抜粋本文 >>

-- -- --

大阪は幕府の直轄地となり、大阪城の再建が開始されました。1959(昭和34)年の調査では、豊臣時代の大阪城の上に徳川時代の大阪城が建設されたことが分かっています。
再建後は落雷によって天守閣が焼失し、江戸末期には火事で建物の大半を失います。昭和に復興工事がなされるまでの約266年間、大阪城は天守閣がない状態でした。
戦後復興を経て大阪のシンボルへ
明治時代に入ると、大阪城の跡地は陸軍軍用地として活用されます。本丸はもちろん、二の丸にも軍事関係の建物が建設され、市民は出入りができませんでした。
日本が戦争への道を歩む中、当時の大阪市長であった関一(せきはじめ)は、天守閣復興を提案します。不況下にもかかわらず市民から多くの寄付が集まり、1931(昭和6)年に3代目の天守閣が竣工しました。
第2次世界大戦に突入すると、大阪城は空襲によって多くの櫓を失いましたが、官民一体の復興事業によって息を吹き返し、現在に至ります。
大阪城の特徴と見どころ
現在の大阪城は、豊臣時代と徳川時代の融合です。天守閣は豊臣時代を再現したものですが、重要文化財として現存している建築物や石垣は、徳川時代に築かれました。城の特徴と見どころを解説します。
街を一望できる天守閣
現在の天守閣は、「大坂夏の陣図屏風」などを拠りどころに、豊臣時代の天守閣を再現したものです。鉄骨鉄筋コンクリート造りの外部5層・内部8層で、地上55mの高さを誇ります。
天守閣を彩る金箔押しの伏虎(ふくこ)や鯱(しゃち)、高欄錺金物(こうらんかざりかなもの)からは、過去の栄華が想像できるでしょう。8階の展望台から街を見下ろせば、天下統一を成し遂げた秀吉の気分が味わえるかもしれません。

-- -- --

提示資料 >>
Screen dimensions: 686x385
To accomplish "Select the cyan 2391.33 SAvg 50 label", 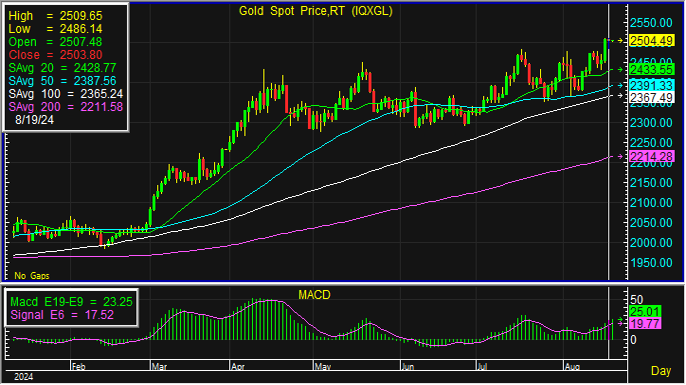I will coord(651,85).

-- -- --

出題内容 A >> 大阪城の本文のうち、「大阪城の特徴と見どころ」で始まり「地上55mの高さを誇ります。」で終わる部分を、一字一句違えずに書き写してもらえますか。
出題内容 B >> 大阪城の本文で、天守閣を彩るものとして挙げられているものは何ですか。すべて挙げてください。

解答文 A >>
大阪城の特徴と見どころ
現在の大阪城は、豊臣時代と徳川時代の融合です。天守閣は豊臣時代を再現したものですが、重要文化財として現存している建築物や石垣は、徳川時代に築かれました。城の特徴と見どころを解説します。
街を一望できる天守閣
現在の天守閣は、「大坂夏の陣図屏風」などを拠りどころに、豊臣時代の天守閣を再現したものです。鉄骨鉄筋コンクリート造りの外部5層・内部8層で、地上55mの高さを誇ります。

解答文 B >> 伏虎(ふくこ)、鯱(しゃち)、高欄錺金物(こうらんかざりかなもの)